Actually, I should be an expert in this field, because the capital of my home canton – Bern – has a similar tradition. In Bern, the event is called “Zibelemärit” and always takes place on the fourth Monday in November (this year on 25 November). Together, they also have the official launch date. In both Bern and Weimar, the opening will take place at 6 a.m. At this point I would actually like to tell you more about the similarities and differences, but unfortunately I have to confess to my shame that I have never visited the Zibelemärit in Bern at all…

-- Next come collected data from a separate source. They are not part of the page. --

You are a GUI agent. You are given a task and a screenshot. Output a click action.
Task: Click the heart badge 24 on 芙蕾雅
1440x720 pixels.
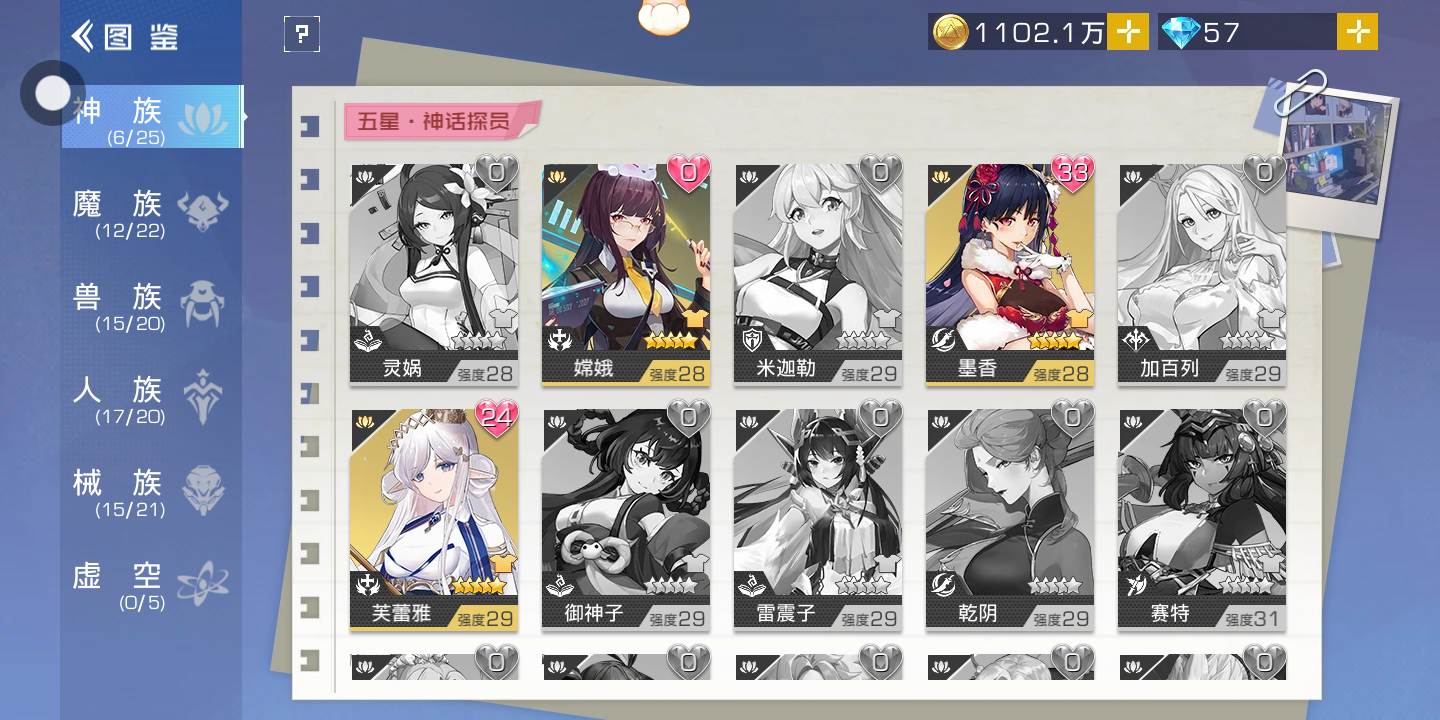pyautogui.click(x=496, y=418)
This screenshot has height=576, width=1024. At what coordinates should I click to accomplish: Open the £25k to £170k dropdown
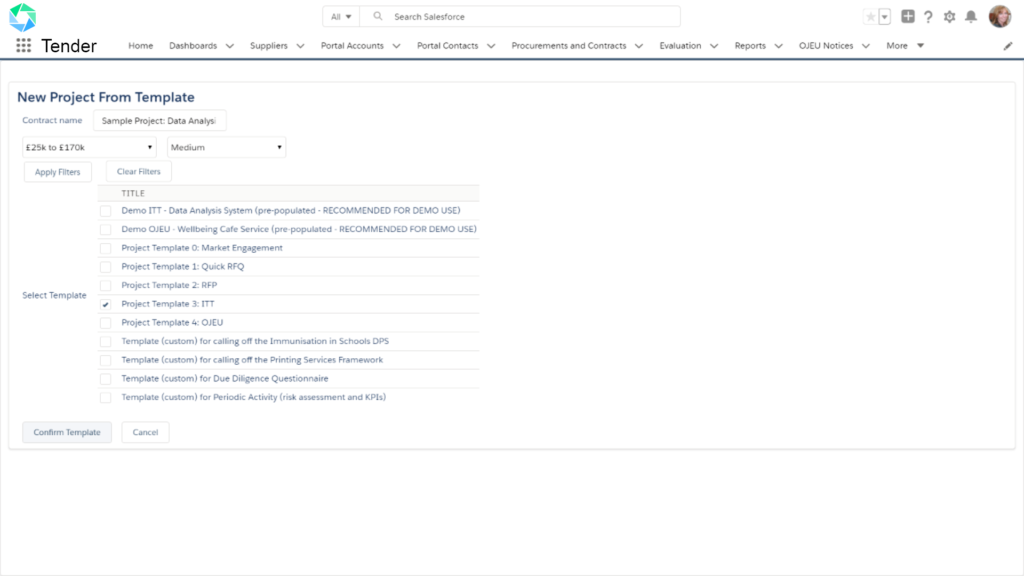pos(88,146)
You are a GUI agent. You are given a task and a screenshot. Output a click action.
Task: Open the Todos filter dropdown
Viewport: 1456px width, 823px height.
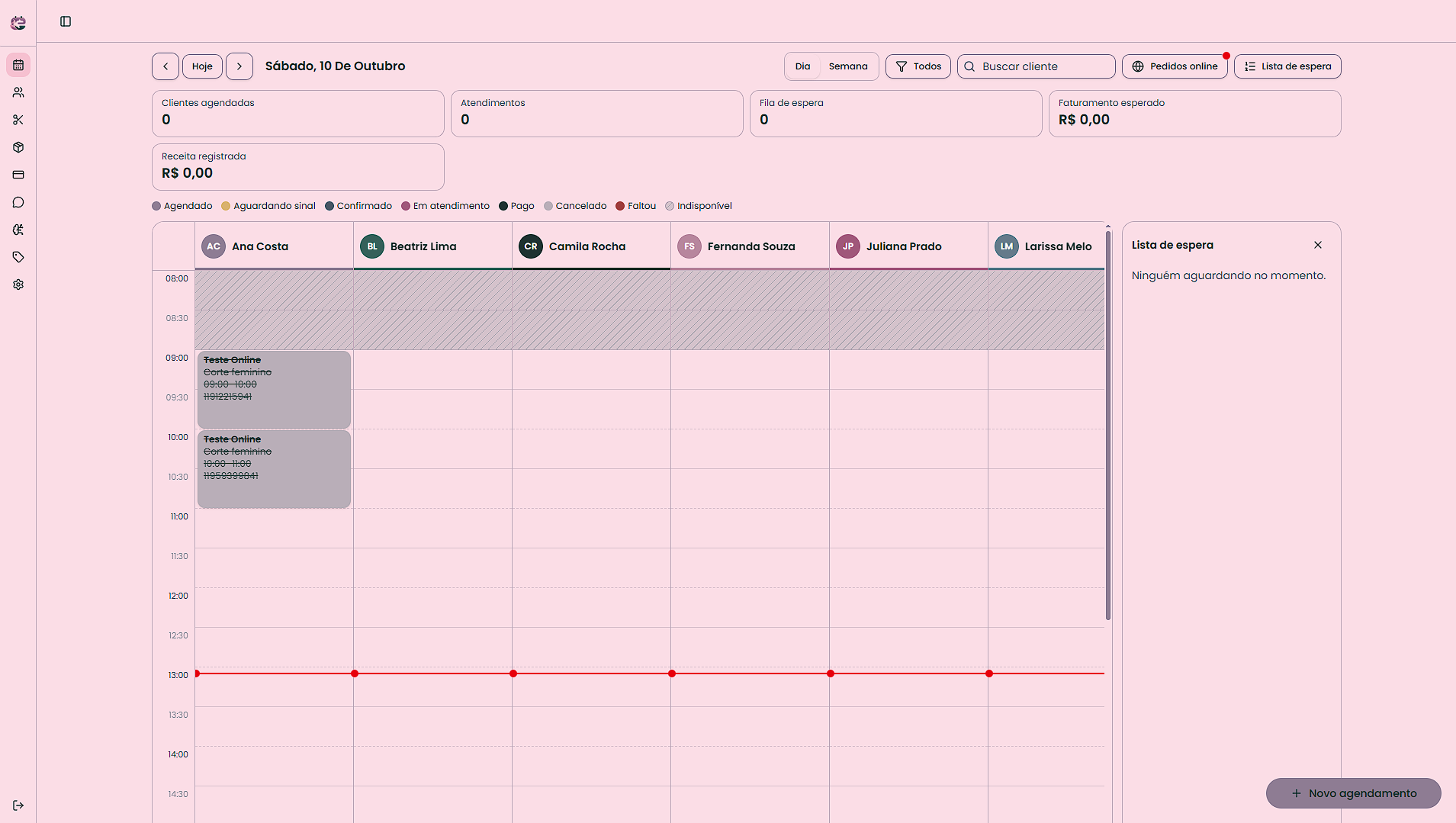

So it’s all the better that I now have the opportunity in Weimar to plunge fully into the turmoil of the onion market. But first, there is a refreshment. In the lobby of the Dorint we get in the mood for the weekend with traditional onion tart. Afterwards we go to the historic Gasthaus zum Weissen Schwan (Frauentorstraße 23), which is located right next to Goethe’s house on Frauenplan. My highlight, in addition to the huge portion of Thuringian dumplings, is the dessert, which is served including a declaration of love by Goethe. What is the declaration of love? That remains my secret ;).

After dinner, a short stroll through Weimar’s alleys follows. However, we reflect on our mission and go to bed early. After all, we don’t want to miss the opening of the onion market – including the onion market queen – at any price the next morning.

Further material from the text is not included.